Tuesday, June 27, 2006

Recent {Emergent} Christian Miscellany

Those rumblings you hear across the eclcesial spectrum in this country are the voices of the emergent conversation, a movement of believers disenchanted with the staid worship and theology of contemporary Christianity. Its leading voices--Brian McLaren, Tony Jones, et al.--have been lightning rods for both adoration by their followers and censure by their detractors.

My good friend Jake Myers, Coordinator for Missional Community at Wieuca Road Baptist Church, has entered this fray with both feet. ABP reported on a seminar he led at the recent CBF General Assembly. Entitled "Beer, Candles, & Kierkegaard," Jake's seminar was extremely well-attended, and I'm certain was conducted with all the wit, intelligence, and compassion Jake shows in his everyday life. You heard it here first: this is not the last you will hear of Jake Myers...

...which brings me to the second piece of Christian miscellany, again related to the emergent conversation. One could argue about what kind of effect blogs have on our mode of communication. Some would argue that blogs embolden individuals to express their views with far more vitriole than ordinary conversation; others might suggest that blogs simply mirror our ordinary conversation.

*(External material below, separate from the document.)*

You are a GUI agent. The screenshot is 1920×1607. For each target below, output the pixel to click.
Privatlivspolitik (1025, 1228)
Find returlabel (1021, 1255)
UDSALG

In either case, a blog entry entitled "Is Tony Jones Even a Christian?" is troubling.

Those who seek to change the church at its very core will be the object of scorn and excommunicative diatribes. When an individual's faith becomes the stuff of public discourse, then we have lost a crucial sense of perspective. It is the oldest trick in the book to demonize your opponent instead of grappling with the substance of their argument. The author of the blog presumes that "gnostic mysticism" and "catholic" forms of spirituality are outside the scope of the Christian faith. Clearly, this writer has bought into the myth that the church is a homogenous body across time and space, one which is characterized by purity of thought and practice. The author of this blog excludes by definition a church which breaks the antiseptic bubble of propriety and narrow dogma...

...which brings us to the third piece of Christian misccellany. Al Mohler has voiced his displeasure that a Christian ministry committed to sharing the gospel in the pornographic industry chose to buy booth space at an adult entertainment expo. Citing the seedy surroundings, Mohler determines that this is no place for professing Christians to make their presence felt; Mohler explains, "There is a difference between talking to a prostitute about the Gospel and entering a brothel -- much less buying a booth."

A massive Christian hypocrisy is clear here. To be sure, the billions of dollars Americans spend on pornography is not a phenomenon isolated to the lecherous non-believer; likely, Christians propel the nation's thirst for visual sexual gratification at equal measure. Simply asking for Christians to detach themselves publically from the industry only deepens the hypocrisy. It seems to me a far from Christ-like act is to establish a prophetic presence even in the seemingly seediest corners of our culture. After all, Christ met the most detested of sinners in their context, whether it was their homes or an isolated water well.

Recently, Holley became involved in a ministry for strippers. In groups, women volunteers go to strip clubs with gift baskets and try to form relationships with the women working there. At times, they might even pay women to sit down and talk with them during their performances. I wonder whether Mohler would direct the same criticism to such an incarnational presence. In my mind, there is no more Christian act than to descend into those undesirable depths which society and religion deem wholly reprobate in order the shine the light of the gospel with love, compassion, and empathy.